Pastan, Linda. “To a Daughter Leaving Home,” The Imperfect Paradise: Poems. New York: W. N. Norton & Company Inc, 1988. The author of more than a dozen books of poetry, Linda was born in 1932 and raised in New York, although she has lived most of her life in Potomac, Maryland, a suburb of Washington, DC. In her senior year at Radcliffe College, she won the Mademoiselle poetry prize—quite the accomplishment as Sylvia Plath was the runner-up. After raising her family, Linda began writing verse again in the 1970s. She’s received scores of awards and was Poet Laureate of Maryland from 1991 to 1995.

24 Responses

  1. What precious photos and memories, thanks!
    It was so much fun to grow with kids as they grew up, such good times…except for a few days in the teenage years, haha.
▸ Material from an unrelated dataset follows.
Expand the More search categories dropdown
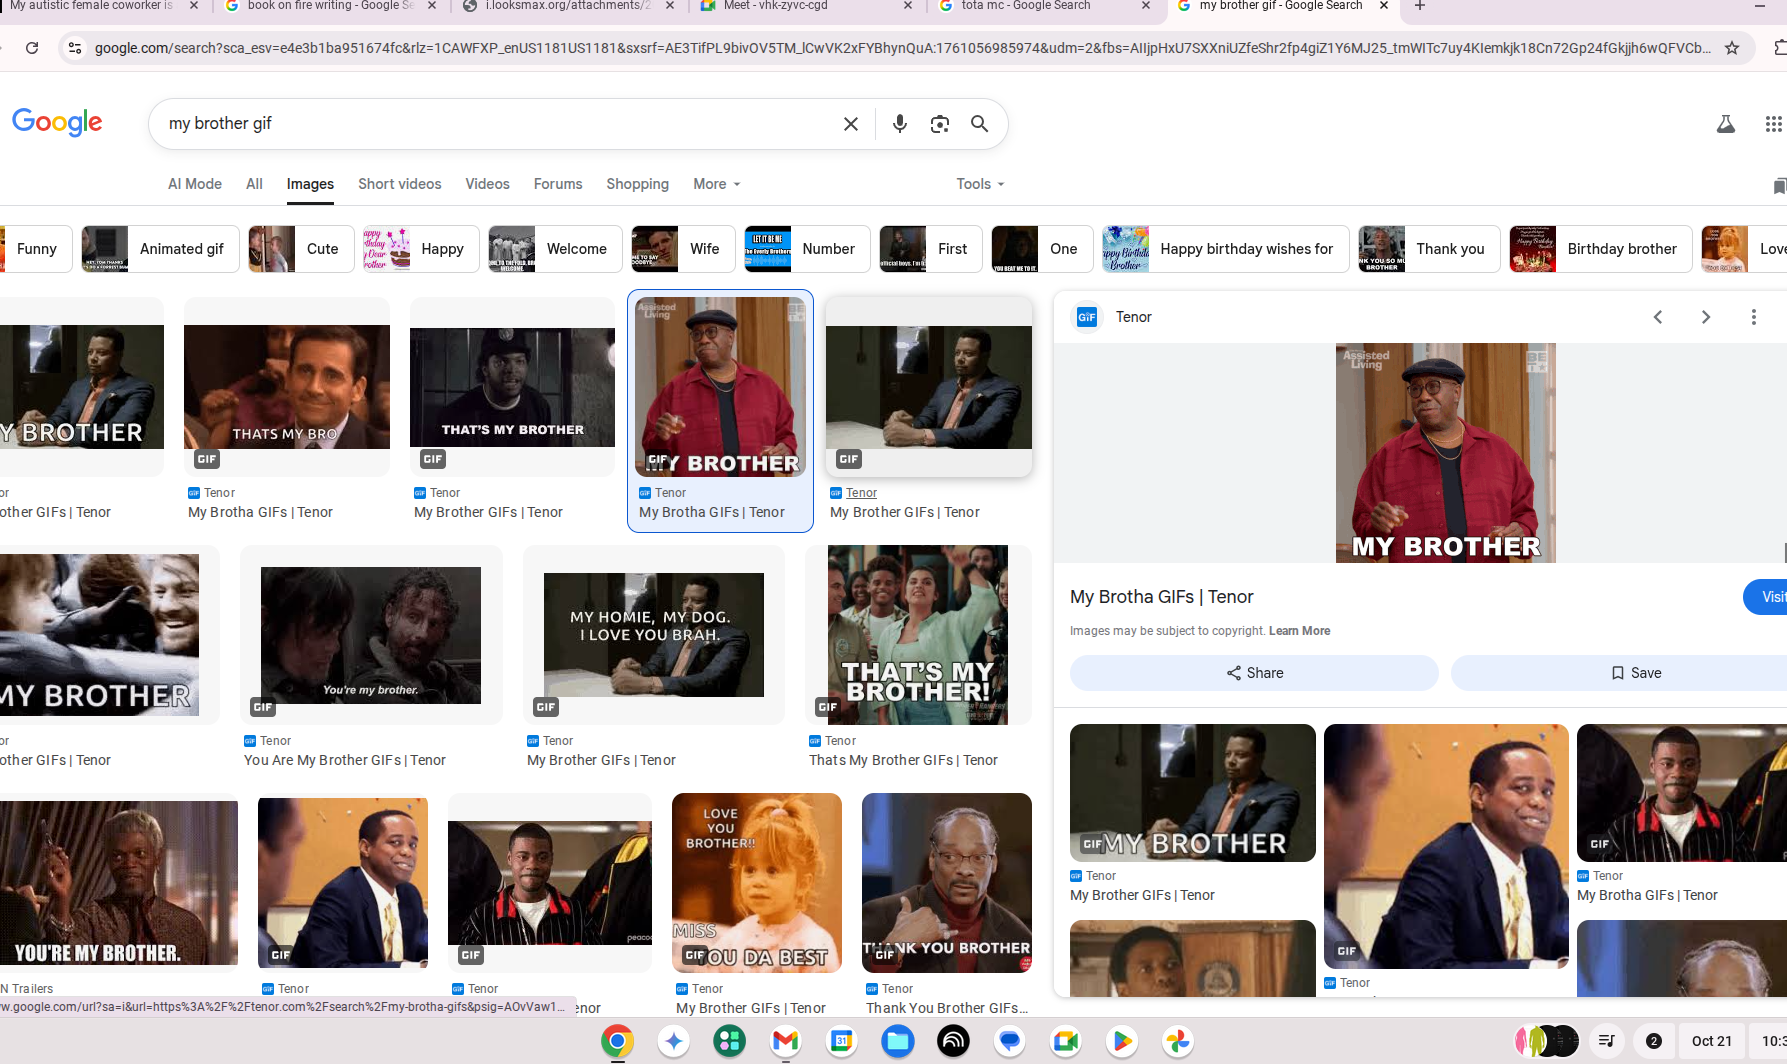 click(x=716, y=184)
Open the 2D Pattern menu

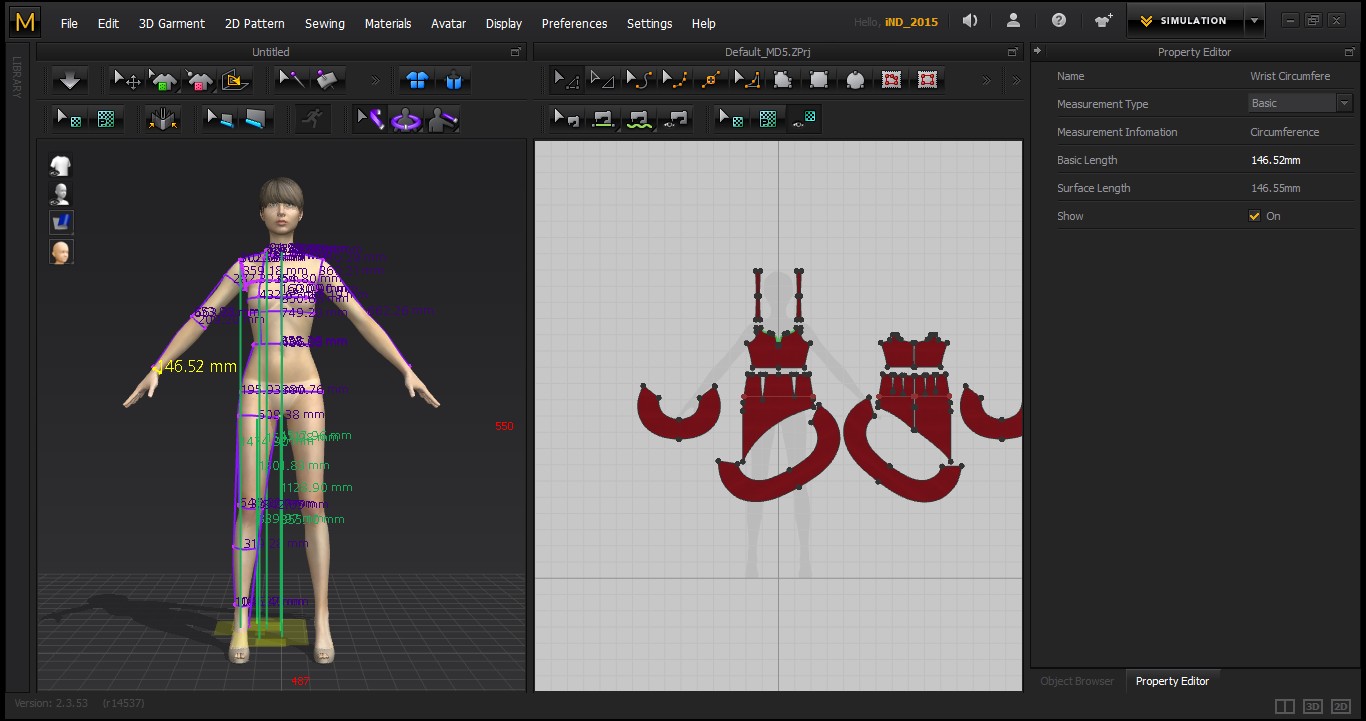[x=254, y=23]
  2. I have so many great memories of Lynn’s first months of life in Saskatoon, the summer I spent babysitting you in Calgary and all of the hikes we did through the mountains when you were growing up. I celebrated your birthday today reading a West Coast Trail guide book – imagine a 7 year old accomplishing that hike! Truly as challenging as learning to ride a bike and then some! Happy Birthday, Lynn!

    1. Interesting fact you make Colleen: Lynn hiked the 75 kilometre West Coast Trail in seven days a year before before she learned to ride a bike!

    1. Yes, Linda is a genius. From her latest book, “I am learning to abandon the world/before it can abandon me…/But morning comes with small/reprieves of coffee and birdsong.”

  3. What a great story and poem.
    Happy Birthday Lynn
    For some reason I still remember the day you were born. Dr. PacPherson, i believe.
    Must be the OB in me, even though that wasn’t evena thought for me at that time.